PROBLEM REQUIREMENTS – Copy each line of the listing below where the word "Open" turns up.

DATA UNDER STUDY –

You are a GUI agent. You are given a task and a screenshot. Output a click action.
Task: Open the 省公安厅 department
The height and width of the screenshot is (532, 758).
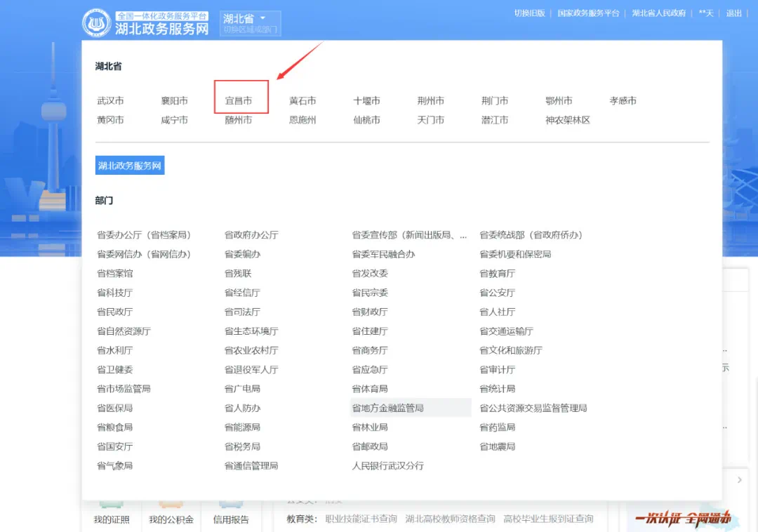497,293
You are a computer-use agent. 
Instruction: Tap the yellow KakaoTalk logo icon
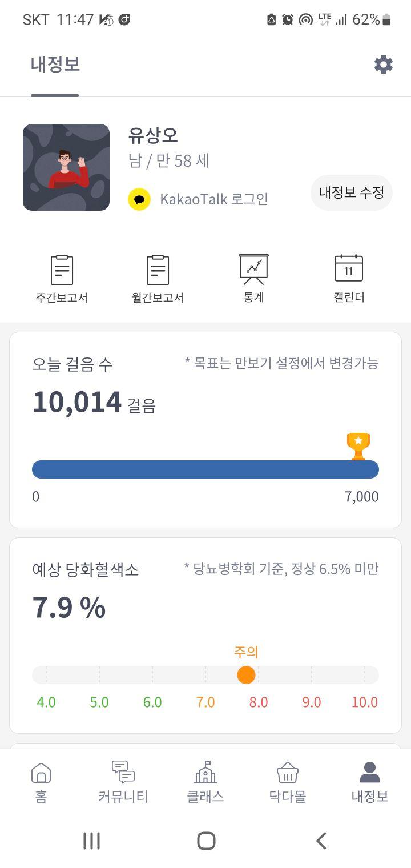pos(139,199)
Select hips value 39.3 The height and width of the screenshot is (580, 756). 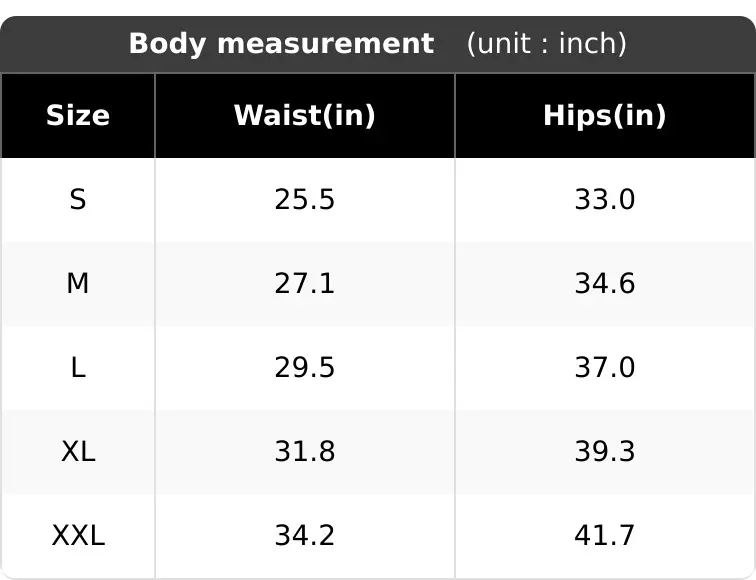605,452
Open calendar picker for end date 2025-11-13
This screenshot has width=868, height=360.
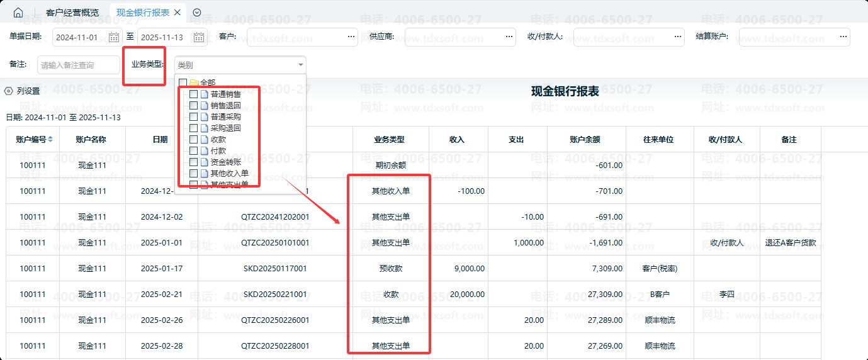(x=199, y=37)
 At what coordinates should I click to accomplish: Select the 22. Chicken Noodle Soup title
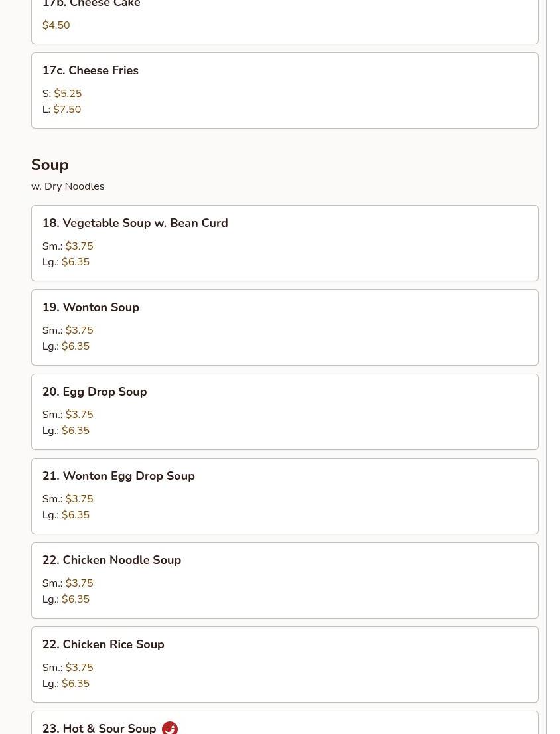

RESULT FOR THIS TASK –
Task: Open the 省公安厅 department
Open calendar picker for end date 2025-11-13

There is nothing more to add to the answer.